Samsung afirma que não encontrou trabalho infantil na fábrica da sua fornecedora

Por Redação | 04 de Setembro de 2012 às 18h00

Após denúncias de uso de mão-de-obra infantil na fábrica de uma das fornecedoras de componentes da Samsung na China, a empresa sul-coreana se pronunciou nesta segunda-feira (3) afirmando que seus técnicos não encontraram sinais de trabalho infantil na fábrica.

"A Samsung se mantém e suas empresas fornecedoras no mais alto padrão de trabalho", afirmou a companhia em um comunicado oficial. "Temos uma política de tolerância zero sobre violações de trabalho infantil e, portanto, estamos realizando auditorias de campo em todas as nossas instalações na China e também nas instalações de fornecedores e propriedades, e todas estão dentro das leis trabalhistas aplicáveis e de trabalho na Samsung".

Em agosto, o grupo China Labor Watch publicou um relatório informando que a parceira da Samsung, a HEG Electronics, tinha em seu quadro de funcionários pelo menos sete crianças com menos de 16 anos. Depois da publicação o relatório, a sul-coreana enviou uma equipe até a China para averiguar o caso.

Funcionária Samsung

Os investigadores da Samsung continuarão fazendo vistorias nas mais de 105 fornecedoras na China

Segundo a CNET, os investigadores e técnicos descobriram que alguns dos funcionários eram estudantes com menos de 18 anos, porém, maiores de 16 anos, idade permitida para o trabalho legal no país asiático. O relatório da investigação também mostra que os mais de 2 mil funcionários foram obrigados a trabalhar de 11 a 13 horas por dia com apenas um descanso de 40 minutos para comer.

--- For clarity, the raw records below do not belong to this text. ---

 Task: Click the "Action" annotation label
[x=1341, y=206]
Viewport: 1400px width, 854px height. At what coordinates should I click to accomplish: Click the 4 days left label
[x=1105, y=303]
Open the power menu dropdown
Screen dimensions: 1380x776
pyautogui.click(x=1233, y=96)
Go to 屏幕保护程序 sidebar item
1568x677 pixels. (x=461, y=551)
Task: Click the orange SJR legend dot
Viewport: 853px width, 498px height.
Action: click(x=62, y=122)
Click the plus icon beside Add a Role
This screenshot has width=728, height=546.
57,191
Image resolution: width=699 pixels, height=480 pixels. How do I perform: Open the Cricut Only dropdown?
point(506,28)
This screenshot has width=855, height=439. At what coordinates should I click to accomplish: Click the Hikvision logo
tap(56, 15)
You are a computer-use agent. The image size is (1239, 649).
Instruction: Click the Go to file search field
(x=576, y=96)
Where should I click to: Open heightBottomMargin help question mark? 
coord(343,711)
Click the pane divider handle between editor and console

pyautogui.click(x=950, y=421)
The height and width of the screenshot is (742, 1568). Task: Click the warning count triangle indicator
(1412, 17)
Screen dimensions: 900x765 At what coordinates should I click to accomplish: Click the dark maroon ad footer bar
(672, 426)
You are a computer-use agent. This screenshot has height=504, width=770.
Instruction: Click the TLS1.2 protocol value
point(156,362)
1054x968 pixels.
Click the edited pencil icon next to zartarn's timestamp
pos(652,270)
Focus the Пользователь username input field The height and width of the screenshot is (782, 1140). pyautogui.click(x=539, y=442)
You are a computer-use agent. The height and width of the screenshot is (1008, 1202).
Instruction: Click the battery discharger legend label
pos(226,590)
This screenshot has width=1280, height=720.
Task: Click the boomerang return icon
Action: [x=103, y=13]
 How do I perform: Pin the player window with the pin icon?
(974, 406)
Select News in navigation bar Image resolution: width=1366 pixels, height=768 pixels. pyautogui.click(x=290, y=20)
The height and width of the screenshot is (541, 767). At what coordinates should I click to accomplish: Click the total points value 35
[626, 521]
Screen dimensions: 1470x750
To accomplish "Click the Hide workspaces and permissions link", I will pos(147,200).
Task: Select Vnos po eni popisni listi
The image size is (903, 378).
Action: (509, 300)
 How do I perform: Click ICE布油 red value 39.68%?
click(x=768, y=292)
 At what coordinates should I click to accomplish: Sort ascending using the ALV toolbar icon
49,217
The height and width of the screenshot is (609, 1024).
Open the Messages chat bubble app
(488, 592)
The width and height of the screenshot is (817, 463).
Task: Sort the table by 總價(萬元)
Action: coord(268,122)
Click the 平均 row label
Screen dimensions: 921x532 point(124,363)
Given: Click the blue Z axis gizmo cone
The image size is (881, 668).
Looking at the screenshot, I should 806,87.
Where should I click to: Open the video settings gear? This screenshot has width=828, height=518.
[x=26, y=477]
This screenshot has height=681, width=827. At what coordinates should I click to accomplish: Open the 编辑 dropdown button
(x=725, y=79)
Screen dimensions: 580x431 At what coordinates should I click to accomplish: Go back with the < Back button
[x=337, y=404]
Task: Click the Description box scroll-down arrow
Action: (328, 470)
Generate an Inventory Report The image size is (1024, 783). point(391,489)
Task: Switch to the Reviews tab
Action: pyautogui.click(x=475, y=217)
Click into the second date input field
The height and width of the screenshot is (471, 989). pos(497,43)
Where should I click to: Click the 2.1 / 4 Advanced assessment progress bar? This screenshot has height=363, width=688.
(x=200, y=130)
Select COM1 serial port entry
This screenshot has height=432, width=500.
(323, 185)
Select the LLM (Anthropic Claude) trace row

Ao longo do mês de setembro, os técnicos da Samsung continuarão fazendo vistorias nas mais de 105 fábricas chinesas fornecedoras e a companhia planeja desenvolver um novo código de conduta mais rígido para os seus parceiros.

O China Labor Watch publicou um relatório similar sobre a Foxconn, fornecedora de componentes para iPhone e iPad. No relatório, o grupo acusou a empresa de forçar seus funcionários a trabalharem por longas jornadas e de muitos deles terem cometido suicídio. As acusações fizeram a Apple iniciar um programa de auditoria em suas fornecedoras, no qual os empregados eram obrigados a fazer várias horas extras e receber salários baixíssimos.